Wat maakt mijn risico hoger of lager?

In twee woorden: je genen.

Coeliakie is sterk gekoppeld aan twee specifieke genen: HLA-DQ2 (het primaire coeliakie gen) en HLA-DQ8 . Als je een kopie van een van die genen bij je hebt, is je risico groter dan dat van de algemene bevolking. Als je twee exemplaren bij je hebt, is je risico nog steeds groter.

Natuurlijk, alleen het dragen van het gen betekent niet dat je absoluut coeliakie zult ontwikkelen (in feite zijn de kansen nog steeds daartegen).

De zogenaamde "coeliakie genen" komen redelijk vaak voor, vooral als je blanke afkomst hebt en slechts tussen 1% en 4% van degenen die de genen hebben zal doorgaan met het ontwikkelen van coeliakie. Er zijn andere factoren in het spel, waarvan vele medische onderzoekers nog niet hebben vastgesteld.

Ik heb geen gentest gehad - wat is mijn risico?

Zelfs als u niet weet welke genen u bij zich draagt, kunt u mogelijk uw eigen risico beoordelen op basis van de medische geschiedenis van uw familie, omdat degenen met een naast familielid bij wie de diagnose is gesteld ook een groter risico lopen op coeliakie.

Als u een eerstegraads familielid bent - ouder, kind, broer of zus - van een persoon met coeliakie, toont onderzoek aan dat u een kans van 1 op 22 hebt om de ziekte tijdens uw leven te ontwikkelen. Als u een tweedegraads familielid bent - tante, oom, nicht, neef, grootouder, kleinkind of halfzus - is uw risico 1 op 39.

Ongeacht uw persoonlijk risico op coeliakie, blijkt uit medisch onderzoek dat het een veel voorkomende (hoewel te weinig gediagnosticeerde) genetisch bepaalde medische aandoening is. In feite, volgens de Wm. K. Warren Medisch onderzoekscentrum voor coeliakie Onderzoek in San Diego, coeliakie is tweemaal zo vaak als de ziekte van Crohn, colitis ulcerosa en cystic fibrosis gecombineerd.

( Bewerkt door Jane Anderson )

bronnen:

Choung RS et al. T Trends en raciale / etnische ongelijkheden in gluten-gevoelige problemen in de Verenigde Staten: bevindingen van de National Health and Nutrition Examination Surveys van 1988 tot 2012. The American Journal of Gastroenterology. 2015 maart; 110 (3): 455-61.

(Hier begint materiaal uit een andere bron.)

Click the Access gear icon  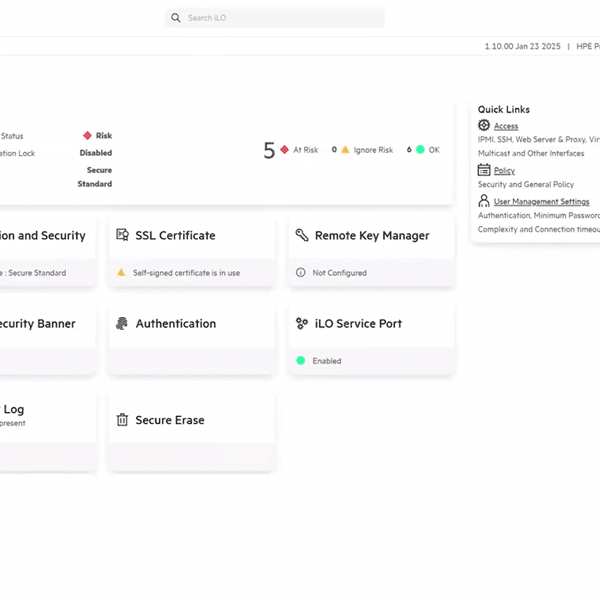click(484, 126)
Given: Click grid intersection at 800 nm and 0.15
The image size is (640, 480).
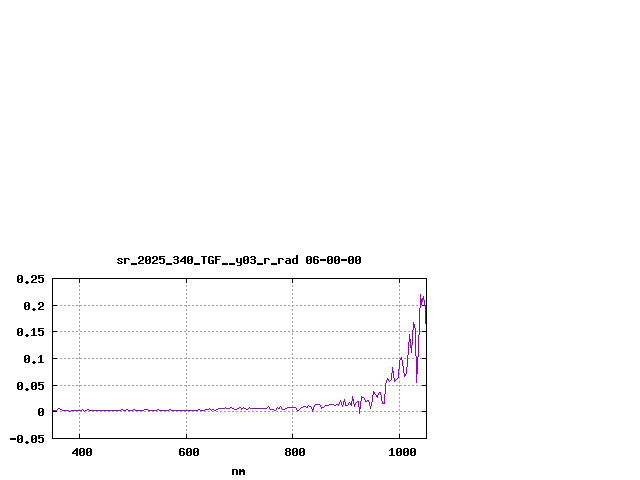Looking at the screenshot, I should coord(293,332).
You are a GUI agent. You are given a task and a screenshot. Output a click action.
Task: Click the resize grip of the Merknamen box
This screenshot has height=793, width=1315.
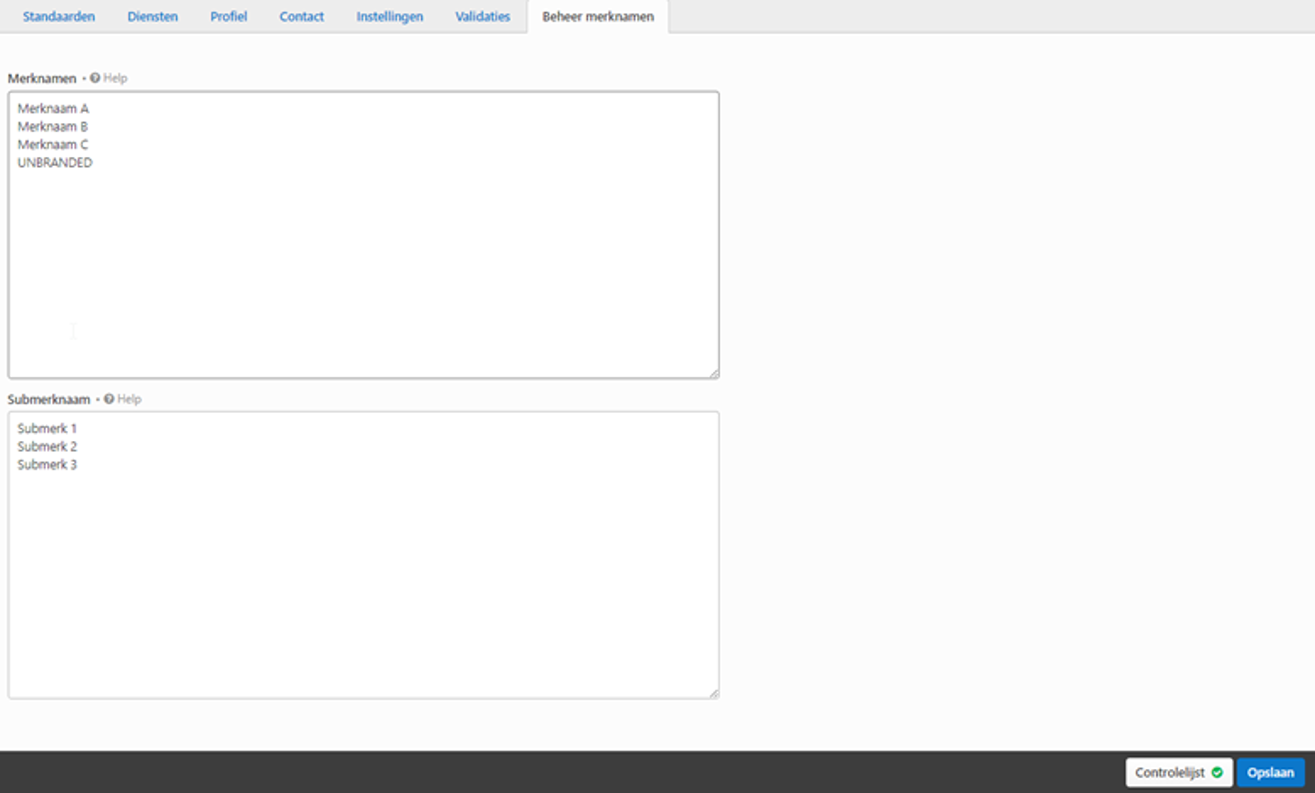click(x=714, y=372)
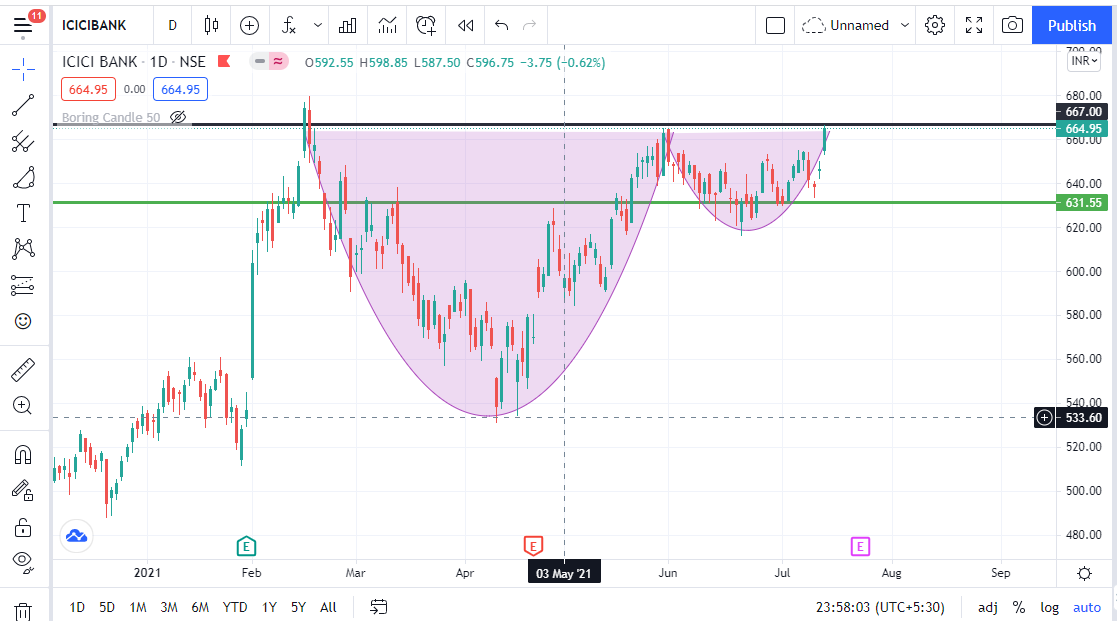Toggle visibility of Boring Candle 50 indicator
The height and width of the screenshot is (621, 1117).
pyautogui.click(x=178, y=117)

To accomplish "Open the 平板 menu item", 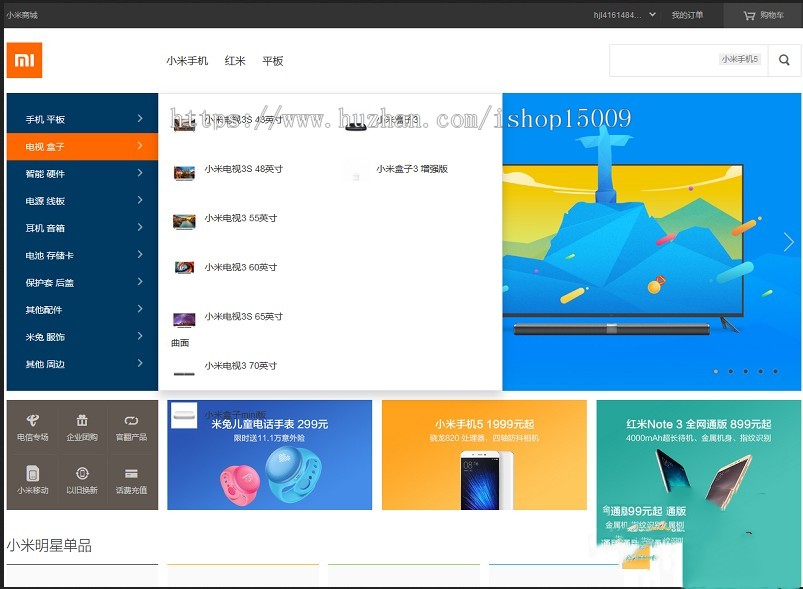I will pos(272,60).
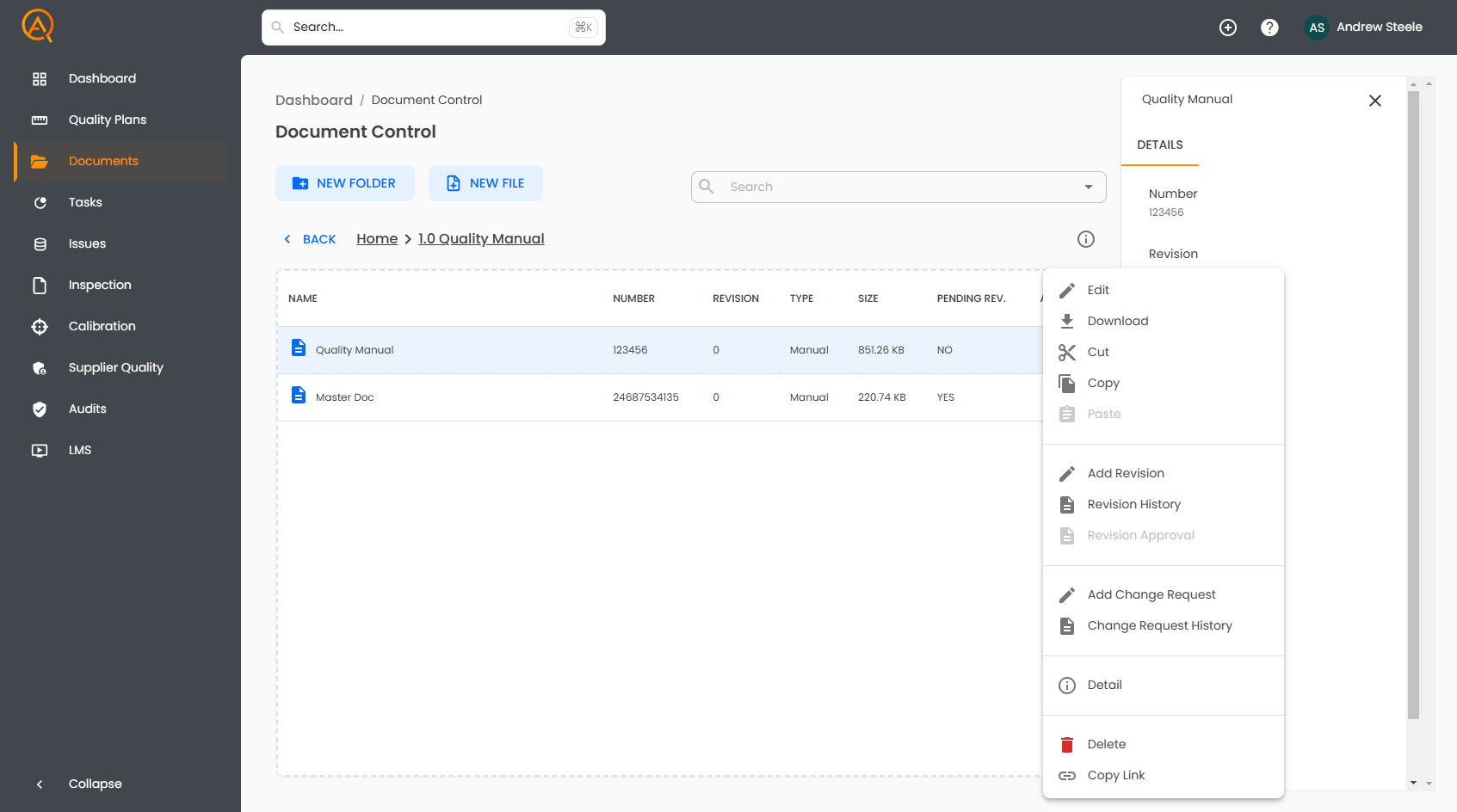Open Andrew Steele user menu

(x=1364, y=28)
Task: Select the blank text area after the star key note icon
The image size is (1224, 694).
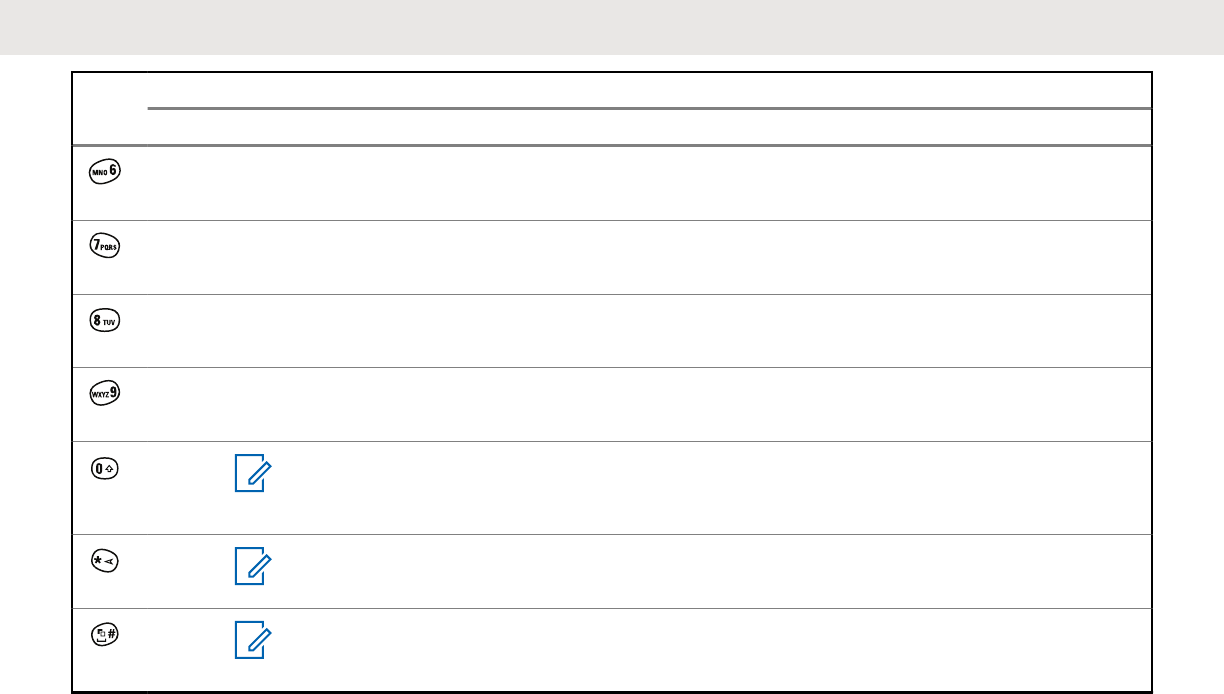Action: [x=710, y=571]
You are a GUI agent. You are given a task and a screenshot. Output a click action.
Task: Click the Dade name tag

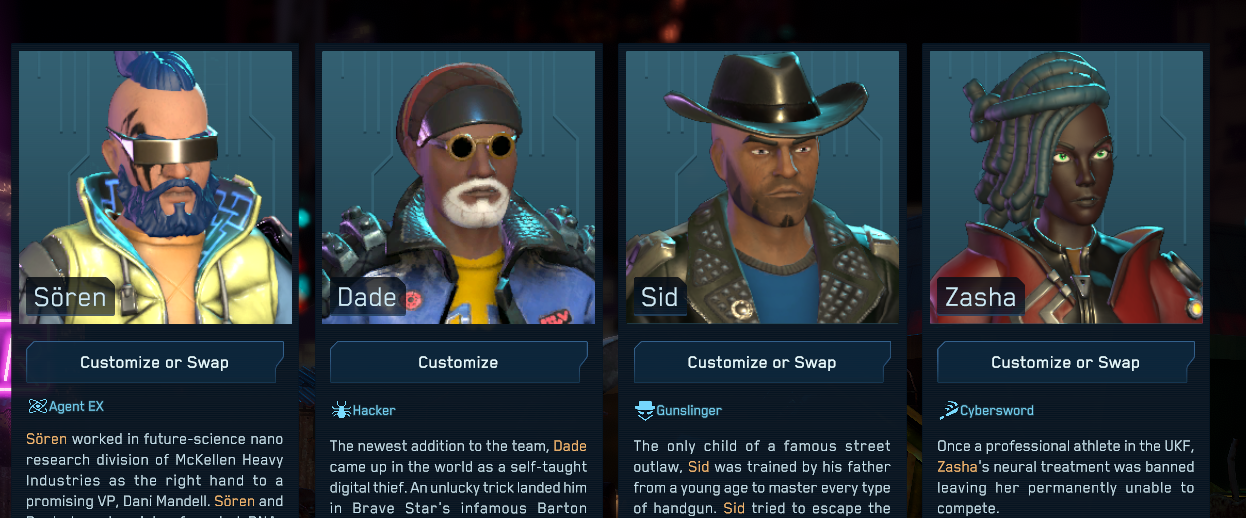pos(367,297)
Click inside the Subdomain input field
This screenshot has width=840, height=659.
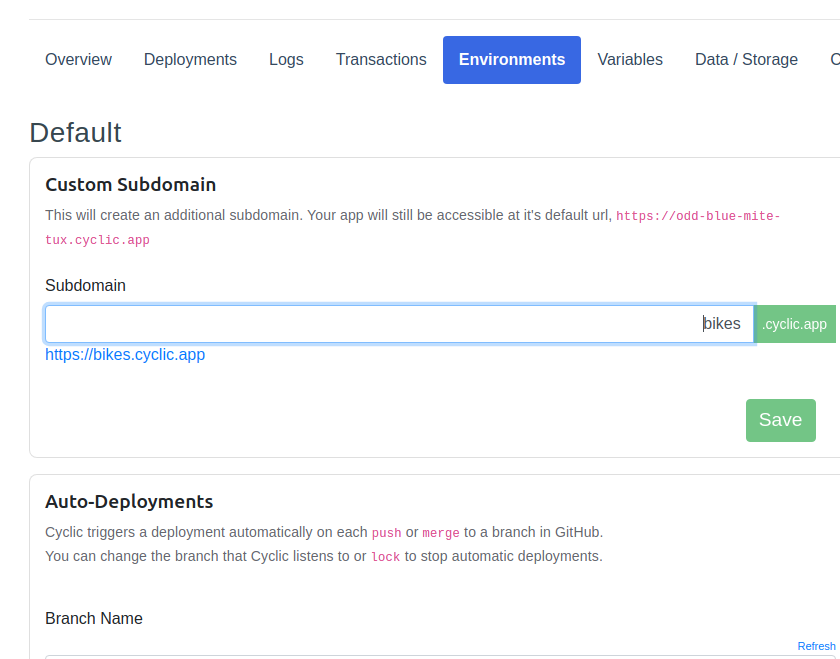(400, 323)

Fasano A et al. Prevalentie van coeliakie bij risicogroepen en niet-risicogroepen in de Verenigde Staten: een groot multicentrumonderzoek. Archives of Internal Medicine 2003; 163: 286-92.

Krigel A et al. Etnische variaties in duodenale villi-astrofie in overeenstemming met coeliakie in de Verenigde Staten. Klinische gastro-enterologie en hepatologie . 2016 4 mei. Pii: S1542-3565 (16) 30145-8.

National Institutes of Health. Betreden: 2 februari 2009. http://digestive.niddk.nih.gov/ddiseases/pubs/celiac/index.htm#common

Rubio-Tapio A et al. De prevalentie van coeliakie in de Verenigde Staten. The American Journal of Gastroenterology. 2012 oktober; 107 (10): 1538-44.